Narrano gli storici che circa mezzo secolo fa negli
Stati Uniti scoppiò lo scandalo della "macaroni connection". La New
York University, tipico ente non profit, era diventato uno dei principali
produttori di pasta di tutto il paese perché, sfruttando i privilegi fiscali
accordati dalla legislazione allora vigente, batteva la concorrenza. La legge
fu cambiata, detassando rigorosamente i soli utili di impresa correlati agli
scopi istituzionali. Da noi, che facciamo i primi passi in questo campo, c'è
il pericolo di commettere gli stessi errori.
Ottenere la patente di Onlus è dunque un traguardo
molto ambito. Ma è giusto che si sappia che possono concorrere non soltanto
organizzazioni veramente benemerite perché erogano servizi sociali a prezzi
fuori mercato (per esempio, enti di beneficenza o volontariato) o perché
svolgono solo attività di pubblico interesse (per esempio, studio dei tumori,
difesa dell'ambiente, tutela della salute), ma anche strutture più complesse,
espressione di interessi e di poteri forti esistenti nella società civile le quali
perseguono anche altri scopi non sempre confessati o confessabili. Di contro,
le istituzioni pubbliche sono bandite solo perché si chiamano pubbliche.
Basta
allora optare per la clausola statutaria di non distribuzione degli utili ed
ecco che soggetti del tipo Opus Dei, Compagnia delle Opere e loro derivati,
Fondazioni bancarie in attesa di privatizzazione, società cooperative di qualunque
dimensione e tasso di mutualità, enti ecclesiastici versati in attività
profane, avranno diritto di entrare sul mercato per intraprendere, esentasse,
qualunque attività industriale o mercantile reputata necessaria per il loro
finanziamento. E non si pensi che il divieto di distribuzione (sanzionato da
draconiane ma italiche sanzioni) costituiscano una seria remora all'azione.

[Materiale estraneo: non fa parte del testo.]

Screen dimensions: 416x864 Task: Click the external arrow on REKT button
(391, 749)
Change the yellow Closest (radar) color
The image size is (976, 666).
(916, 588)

Enti di questo tipo non operano per fare arricchire soci, associati o
amministratori, ma per proteggere e diffondere ben noti valori.
Avremo
dorate cliniche riservate ai ricchi soci cooperatori, scuole confessionali ed
università private per i loro figli, potenti Fondazioni-holding che accumulano
profitti e formano manomorta; case editrici, network di informazione e di
distribuzione e quant'altro, collegate alle formazioni sociali più forti: il
tutto finanziato dallo Stato attraverso la franchigia d'imposta.
Quanti
convegni degli Amici del Mondo o del Movimento Salvemini furono dedicati al
finanziamento della scuola privata ed alla tassazione degli enti
confessionali, non saprei dire. Ricordo però la presenza, sempre in prima fila,
di chi è attualmente incaricato di formare il governo della Repubblica (1).
Anche per la ricerca di una più equa soluzione al problema della
tassazione delle Onlus: auguri vivissimi, caro presidente!
(1) Si tratta dell'on. Maccanico (n.d.r.).